Tuesday, 1 June 2010

Twitter - cos my friend is WRONG

Reverend Doctor Mother in Christ Fellows offered some reflections on the phenomenon that is Twitter (to read the woman, press here). 

Her offering is virtuous, but just plain old good old wrong. She would tell us that it is like Cyberbucks where you can grab a latte and barf no more than 140 characters to the other regulars. 'Good Morning' she says - I know this 'cos I read it. 'Good morning back' they say - I know this 'cos I read it. Bleh ...

I fear to inform you all that a vile coverup is taking place, and that my mate is pulling the cotta over your be-freckled noses and with a sleight of hand, lets you think that this is warm bonhomy. No mate ...

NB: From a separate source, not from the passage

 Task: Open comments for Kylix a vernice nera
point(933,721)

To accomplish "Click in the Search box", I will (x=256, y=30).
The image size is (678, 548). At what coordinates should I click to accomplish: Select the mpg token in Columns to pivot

...we tweet because we are nosey.

There you have it. Twitter is the electronic equivalent of phone tapping. Mrs Pankhurst did not burn her D Cup so that we could sit and eavesdrop, legitimately. My iTouch (the prince of gadgets, I might add) is now the glass tumbler that I put up against the wall of the world's private boudoirs, the grubby key hole, the chintz curtain pulled back but a little. Jimmy Carr and ++John Sentamu alike, I listen and watch. I feel like M.I.Farv. 

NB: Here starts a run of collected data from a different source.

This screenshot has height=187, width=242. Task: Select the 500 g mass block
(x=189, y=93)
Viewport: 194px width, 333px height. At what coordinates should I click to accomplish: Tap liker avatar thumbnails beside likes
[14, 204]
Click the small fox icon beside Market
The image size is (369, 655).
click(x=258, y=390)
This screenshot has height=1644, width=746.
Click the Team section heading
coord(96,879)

What is worse, I then go and pour my giblets onto the Tweetdeck for the watching world to paw over. No longer am I merely nosey but a nosey exhibitionist to boot.

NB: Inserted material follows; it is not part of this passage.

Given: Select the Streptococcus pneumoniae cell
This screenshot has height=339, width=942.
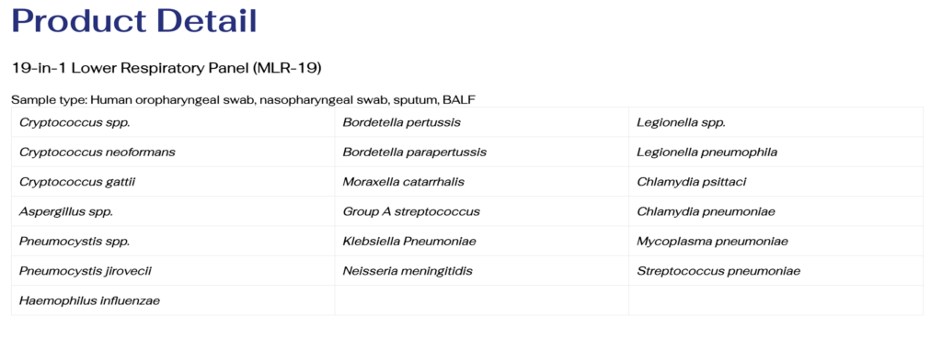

And a lesson to the rest of you, if like popster Hayley Williams you opt to snap your boobs and Tweet the picture, don't be surprised how widely they become distributed in four-fifths of a second. Needless to say, I looked away ... good curate I am.

Friday, 14 May 2010

Tweet Tweet


I have set to thinking about my Study as a result of reading Alan Crawley's blog posted earlier today. With thanks to the ever insightful, Twurch-hating cartoon-monger Dave Walker, I can offer you all a little insight into the midden that is the place of my work. 

This cartoon represents my study on a very tidy day.

Anyway, to the point Cloake. Crawley (and in no way creepy) was ruminating on the community of the social meejya, and Twitter featured as part of that - he isn't a Twit yet, so has yet to sample the delictations of this electronic art.

I am a recently converted Twit (in the past tense, does a Twit become a ... never mind) and have learned that it is a powerful tool. In conjunction with the Bish (as in +Alan, as in Blog), I learned that Twitter allows the Twit a front seat in just about any situation. The visit of the EDL was a case in point - we knew where they were arriving, which pubs they were parking at and when, and so on - I knew what they knew.

The General Election is another case in point, and more especially the terminal moments of the last government. It's all in the hashtags (#ukelection for example) - find one and follow it, and you are in the middle of what is going on. I sat and filled a whole evening (yes, I am one sad degenerate) with my iTouch - with the journos twittering, members of the parties twittering and those of us following the hashtags sensed the events minutes before they became manifest in the media glare.

So, if you have a penchant for peering through keyholes, standing outside bedroom windows in the dark at night, placing glasses against walls, or tapping the phones of acquiantances, become a Twit. You know you want to.

... then kiss goodbye to family life, friends, nutritional meals, sleep, focus, sense ...... whibble

I ought to say that much good can be done with an immediate communicative device as this - read my earlier post to see just how. Having an 'audible' voice in the middle of just about anything can't be a bad thing, in the right hands!